§ **Data records**
****************

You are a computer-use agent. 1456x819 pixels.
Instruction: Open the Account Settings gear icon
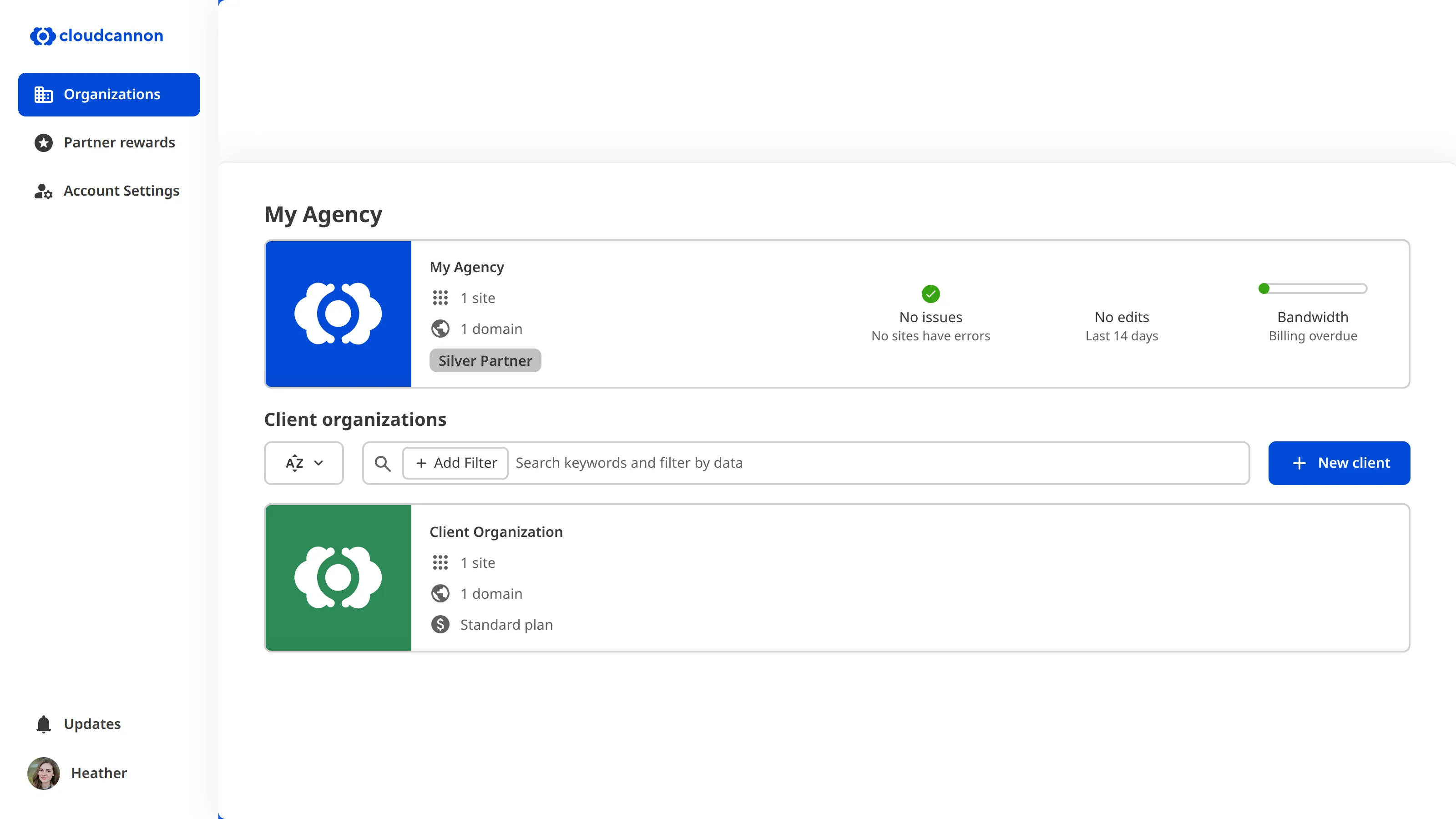(x=43, y=191)
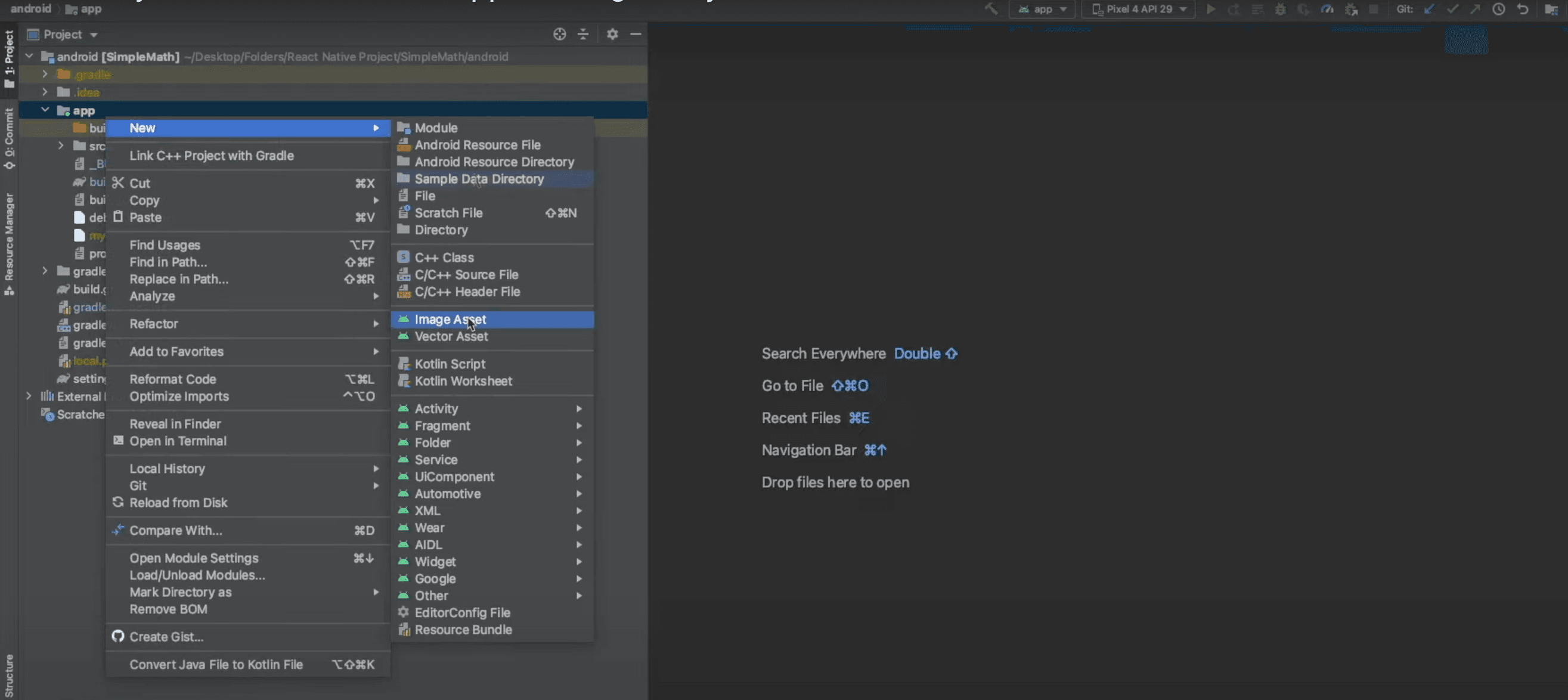1568x700 pixels.
Task: Click Git Commit checkmark icon
Action: (x=1452, y=9)
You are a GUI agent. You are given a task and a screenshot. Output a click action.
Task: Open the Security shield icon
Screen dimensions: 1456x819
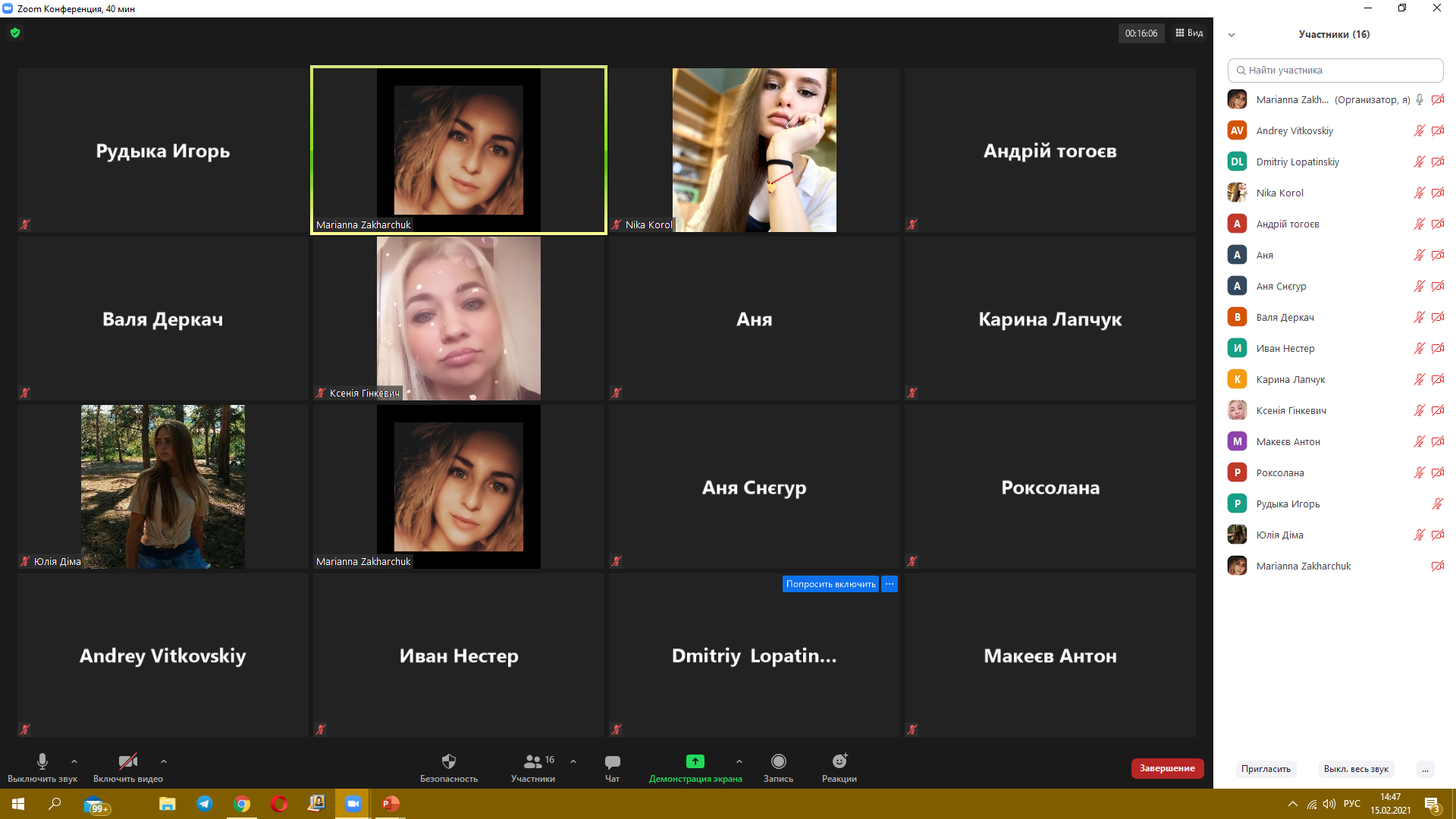click(449, 761)
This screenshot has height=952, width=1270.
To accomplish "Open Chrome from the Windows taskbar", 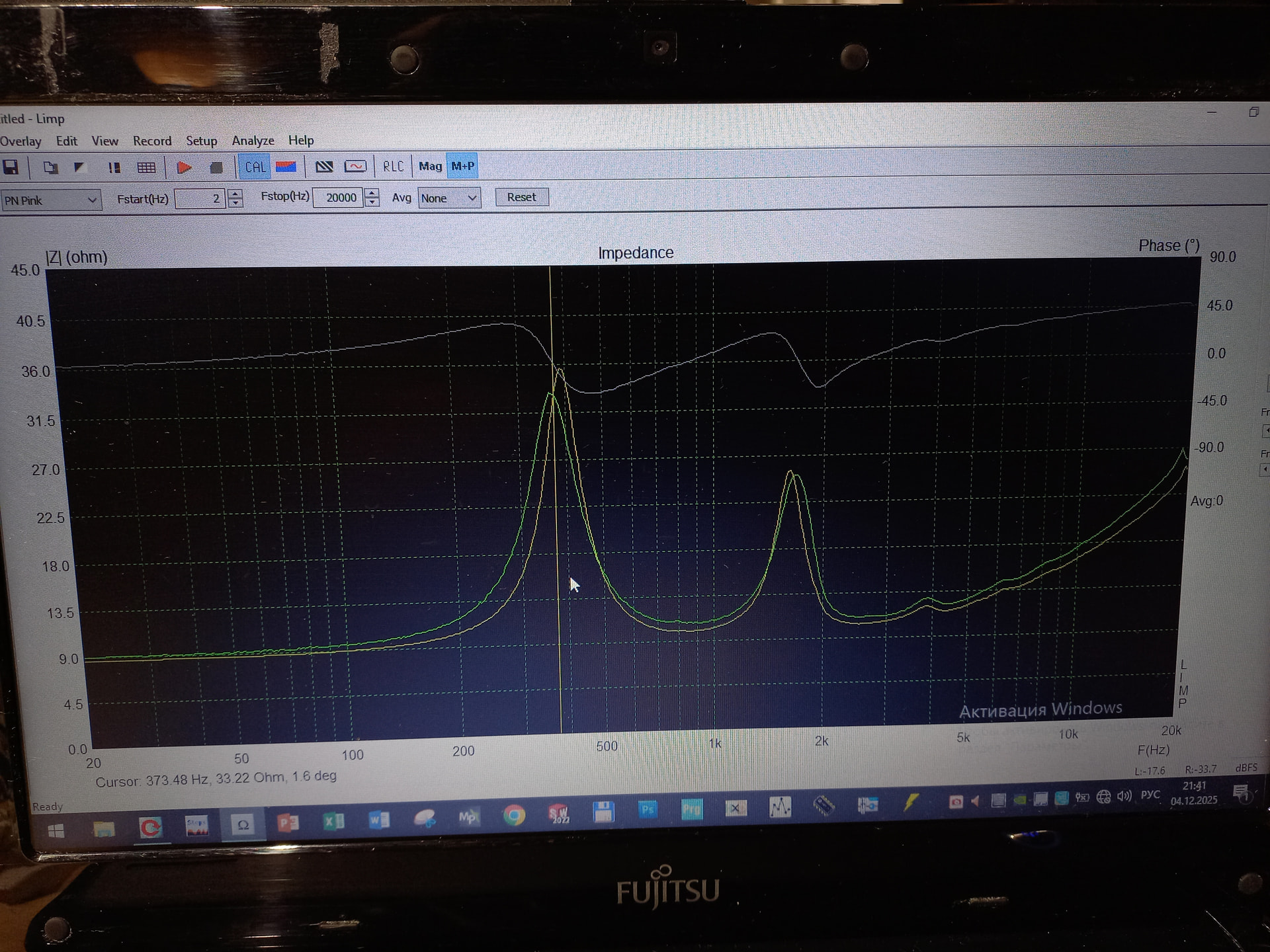I will [x=513, y=816].
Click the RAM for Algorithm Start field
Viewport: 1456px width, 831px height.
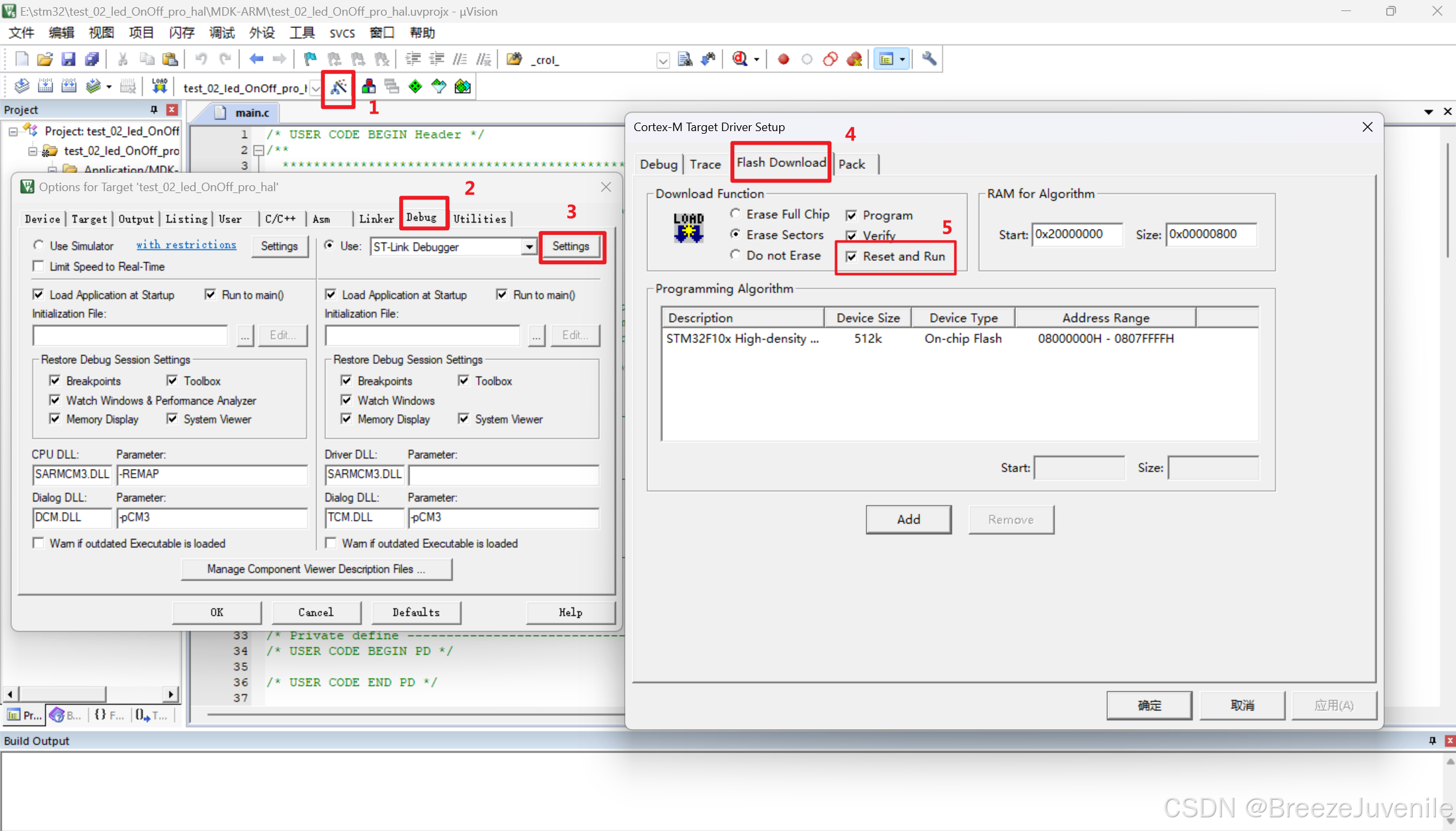click(1077, 234)
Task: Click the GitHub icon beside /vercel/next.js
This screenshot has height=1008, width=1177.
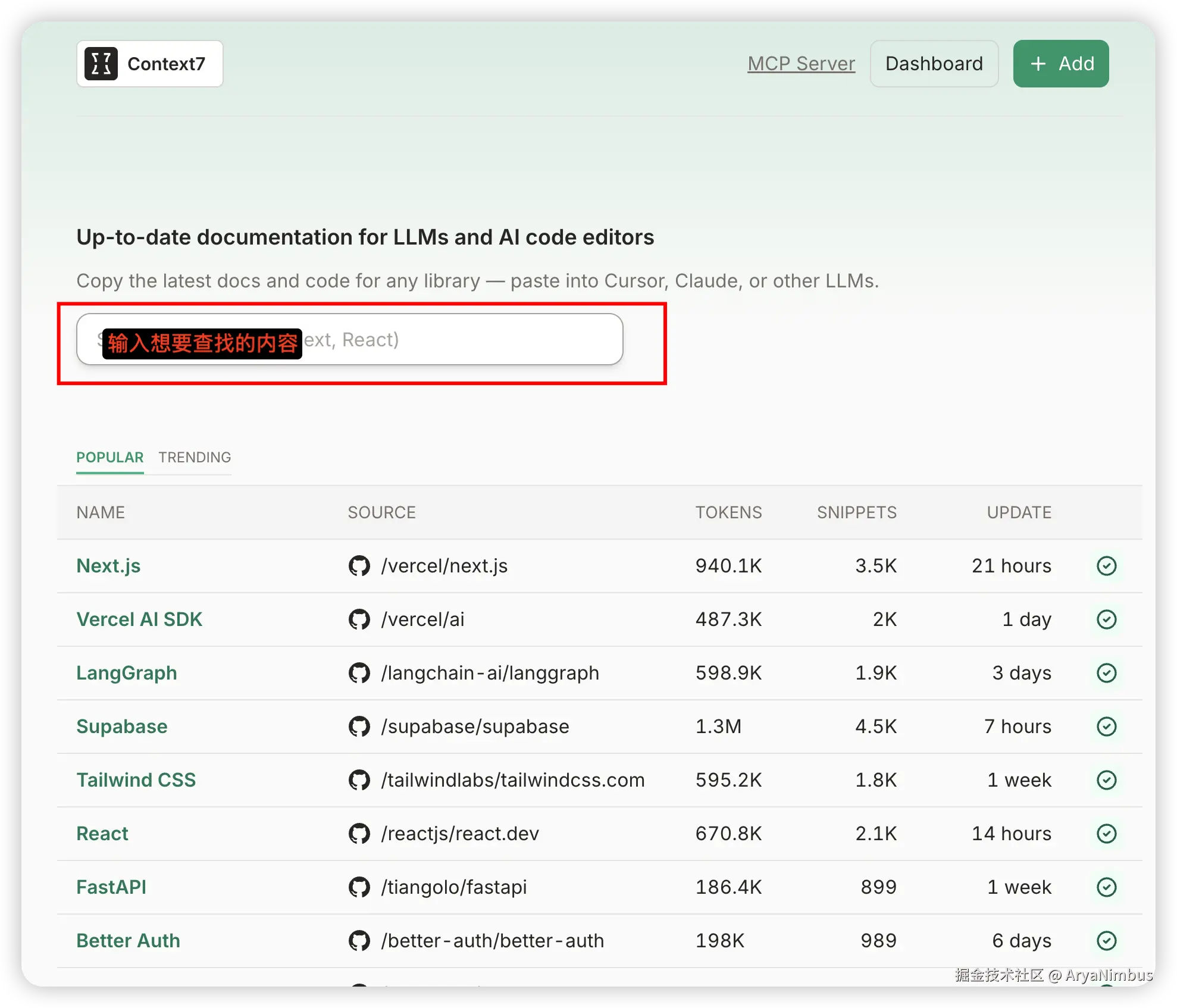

****************

§ **What needs to be done**
Looking at the material above, say how many of its lines include "agent", and give nothing besides the number.

§ **Answer to this task**
2